>>

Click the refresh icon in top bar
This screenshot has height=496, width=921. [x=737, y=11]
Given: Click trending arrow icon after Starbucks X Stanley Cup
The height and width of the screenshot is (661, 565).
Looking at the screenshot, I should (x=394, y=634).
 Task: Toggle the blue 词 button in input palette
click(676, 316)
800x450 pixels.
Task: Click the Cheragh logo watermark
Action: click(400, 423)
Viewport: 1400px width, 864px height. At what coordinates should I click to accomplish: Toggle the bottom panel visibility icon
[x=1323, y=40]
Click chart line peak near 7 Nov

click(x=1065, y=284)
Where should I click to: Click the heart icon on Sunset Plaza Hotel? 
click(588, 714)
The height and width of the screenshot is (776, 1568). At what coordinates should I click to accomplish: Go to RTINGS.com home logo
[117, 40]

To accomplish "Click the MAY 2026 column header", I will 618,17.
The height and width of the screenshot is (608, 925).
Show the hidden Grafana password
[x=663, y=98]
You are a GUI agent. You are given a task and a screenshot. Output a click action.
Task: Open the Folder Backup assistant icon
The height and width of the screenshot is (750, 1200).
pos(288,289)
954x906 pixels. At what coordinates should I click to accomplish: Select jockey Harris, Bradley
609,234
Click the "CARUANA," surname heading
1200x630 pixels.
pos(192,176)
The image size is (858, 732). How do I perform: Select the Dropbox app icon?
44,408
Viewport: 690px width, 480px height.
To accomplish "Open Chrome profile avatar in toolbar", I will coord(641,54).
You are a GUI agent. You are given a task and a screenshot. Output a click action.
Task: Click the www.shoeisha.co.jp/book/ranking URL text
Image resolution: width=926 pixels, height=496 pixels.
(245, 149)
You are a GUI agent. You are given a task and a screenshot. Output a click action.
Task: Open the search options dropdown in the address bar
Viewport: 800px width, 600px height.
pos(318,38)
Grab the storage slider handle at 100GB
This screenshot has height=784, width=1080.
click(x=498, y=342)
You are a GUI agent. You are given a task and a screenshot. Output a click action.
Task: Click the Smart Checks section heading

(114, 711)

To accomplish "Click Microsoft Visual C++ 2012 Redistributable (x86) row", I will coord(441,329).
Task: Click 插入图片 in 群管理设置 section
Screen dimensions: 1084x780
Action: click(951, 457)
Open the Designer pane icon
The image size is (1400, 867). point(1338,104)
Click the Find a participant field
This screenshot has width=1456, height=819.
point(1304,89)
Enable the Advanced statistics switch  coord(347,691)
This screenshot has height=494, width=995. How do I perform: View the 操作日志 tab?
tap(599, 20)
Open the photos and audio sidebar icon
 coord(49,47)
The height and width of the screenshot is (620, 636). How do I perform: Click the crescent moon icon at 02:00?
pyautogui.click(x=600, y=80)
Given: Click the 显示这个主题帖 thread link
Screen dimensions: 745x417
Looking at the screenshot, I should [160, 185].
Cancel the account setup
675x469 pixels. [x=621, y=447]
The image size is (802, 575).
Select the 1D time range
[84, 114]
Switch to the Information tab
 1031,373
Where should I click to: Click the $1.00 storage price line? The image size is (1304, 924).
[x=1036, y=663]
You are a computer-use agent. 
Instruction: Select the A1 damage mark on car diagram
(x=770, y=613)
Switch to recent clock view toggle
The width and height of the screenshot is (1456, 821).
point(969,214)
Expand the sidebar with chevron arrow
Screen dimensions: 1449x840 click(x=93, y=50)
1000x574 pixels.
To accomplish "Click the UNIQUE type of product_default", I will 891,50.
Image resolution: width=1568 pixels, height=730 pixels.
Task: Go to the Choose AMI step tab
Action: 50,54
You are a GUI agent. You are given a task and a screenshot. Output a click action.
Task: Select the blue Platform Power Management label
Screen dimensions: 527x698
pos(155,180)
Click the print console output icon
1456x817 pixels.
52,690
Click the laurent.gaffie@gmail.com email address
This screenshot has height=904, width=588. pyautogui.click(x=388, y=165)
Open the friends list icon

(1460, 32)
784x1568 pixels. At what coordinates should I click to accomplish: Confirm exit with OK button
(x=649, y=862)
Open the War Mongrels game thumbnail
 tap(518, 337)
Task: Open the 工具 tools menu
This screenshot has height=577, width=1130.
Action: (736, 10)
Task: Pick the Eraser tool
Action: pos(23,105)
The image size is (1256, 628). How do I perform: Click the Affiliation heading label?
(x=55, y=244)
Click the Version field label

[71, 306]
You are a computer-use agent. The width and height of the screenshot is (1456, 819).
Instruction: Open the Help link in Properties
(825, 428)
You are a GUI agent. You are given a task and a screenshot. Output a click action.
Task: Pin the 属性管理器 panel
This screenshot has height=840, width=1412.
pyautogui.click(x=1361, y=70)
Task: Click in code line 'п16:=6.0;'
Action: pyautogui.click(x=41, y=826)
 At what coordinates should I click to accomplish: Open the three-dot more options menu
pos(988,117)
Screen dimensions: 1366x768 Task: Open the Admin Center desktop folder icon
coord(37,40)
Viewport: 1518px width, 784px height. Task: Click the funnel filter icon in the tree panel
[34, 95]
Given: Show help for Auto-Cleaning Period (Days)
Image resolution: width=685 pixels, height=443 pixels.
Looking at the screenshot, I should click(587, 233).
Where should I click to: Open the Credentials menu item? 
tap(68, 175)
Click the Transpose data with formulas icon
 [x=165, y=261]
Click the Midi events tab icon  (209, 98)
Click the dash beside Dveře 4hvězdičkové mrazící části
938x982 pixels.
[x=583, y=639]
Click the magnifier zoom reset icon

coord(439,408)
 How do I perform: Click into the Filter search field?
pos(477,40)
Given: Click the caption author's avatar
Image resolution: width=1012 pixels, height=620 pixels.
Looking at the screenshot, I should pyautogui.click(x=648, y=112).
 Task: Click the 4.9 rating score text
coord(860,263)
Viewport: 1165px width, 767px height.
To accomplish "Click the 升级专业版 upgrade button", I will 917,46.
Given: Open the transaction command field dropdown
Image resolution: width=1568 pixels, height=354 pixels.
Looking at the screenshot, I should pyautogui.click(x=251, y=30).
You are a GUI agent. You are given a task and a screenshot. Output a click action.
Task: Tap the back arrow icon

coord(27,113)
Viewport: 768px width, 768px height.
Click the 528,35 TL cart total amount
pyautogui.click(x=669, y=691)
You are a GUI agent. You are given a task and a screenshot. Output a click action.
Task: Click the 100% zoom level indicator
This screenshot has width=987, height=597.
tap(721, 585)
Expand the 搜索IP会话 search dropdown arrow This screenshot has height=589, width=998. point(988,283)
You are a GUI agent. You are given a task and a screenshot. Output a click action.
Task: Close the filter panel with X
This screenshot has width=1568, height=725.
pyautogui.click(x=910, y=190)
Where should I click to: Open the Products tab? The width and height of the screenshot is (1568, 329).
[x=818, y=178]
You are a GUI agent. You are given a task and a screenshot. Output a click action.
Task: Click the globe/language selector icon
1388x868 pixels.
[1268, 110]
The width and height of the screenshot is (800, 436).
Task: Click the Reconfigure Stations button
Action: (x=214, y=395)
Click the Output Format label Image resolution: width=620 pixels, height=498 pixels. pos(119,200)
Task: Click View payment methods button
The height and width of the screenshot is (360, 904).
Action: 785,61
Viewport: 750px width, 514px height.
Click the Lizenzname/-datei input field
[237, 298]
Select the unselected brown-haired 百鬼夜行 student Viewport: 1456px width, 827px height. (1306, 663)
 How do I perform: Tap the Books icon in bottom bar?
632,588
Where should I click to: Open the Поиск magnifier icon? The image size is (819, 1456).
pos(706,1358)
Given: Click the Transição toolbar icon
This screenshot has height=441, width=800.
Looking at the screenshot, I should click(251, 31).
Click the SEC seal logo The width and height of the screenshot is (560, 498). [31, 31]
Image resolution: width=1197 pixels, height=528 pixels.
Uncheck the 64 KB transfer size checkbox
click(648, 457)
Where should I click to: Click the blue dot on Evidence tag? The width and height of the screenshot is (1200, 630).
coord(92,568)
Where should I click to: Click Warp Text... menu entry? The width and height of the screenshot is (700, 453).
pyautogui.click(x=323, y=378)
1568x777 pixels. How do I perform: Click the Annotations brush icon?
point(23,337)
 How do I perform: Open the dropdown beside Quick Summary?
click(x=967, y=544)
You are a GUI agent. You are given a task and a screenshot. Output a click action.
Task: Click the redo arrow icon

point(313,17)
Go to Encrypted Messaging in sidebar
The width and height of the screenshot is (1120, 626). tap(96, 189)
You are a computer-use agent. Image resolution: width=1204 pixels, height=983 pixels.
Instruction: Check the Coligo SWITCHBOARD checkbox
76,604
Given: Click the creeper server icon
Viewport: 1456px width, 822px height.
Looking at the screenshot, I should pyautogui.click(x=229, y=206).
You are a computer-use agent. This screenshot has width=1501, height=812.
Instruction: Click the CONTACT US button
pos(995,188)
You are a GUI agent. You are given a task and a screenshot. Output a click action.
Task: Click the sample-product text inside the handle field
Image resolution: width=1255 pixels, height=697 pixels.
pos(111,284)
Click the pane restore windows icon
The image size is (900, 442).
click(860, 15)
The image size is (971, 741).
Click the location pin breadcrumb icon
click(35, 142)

<<

_WRITTEN PROBLEM_. Copy the material word for word from its first line through the line that contains "Looking at the screenshot, I should (x=394, y=634).", including both of those lines.

_SOLUTION TO THIS TASK_.
Click the refresh icon in top bar
This screenshot has height=496, width=921. [x=737, y=11]
Given: Click trending arrow icon after Starbucks X Stanley Cup
The height and width of the screenshot is (661, 565).
Looking at the screenshot, I should (x=394, y=634).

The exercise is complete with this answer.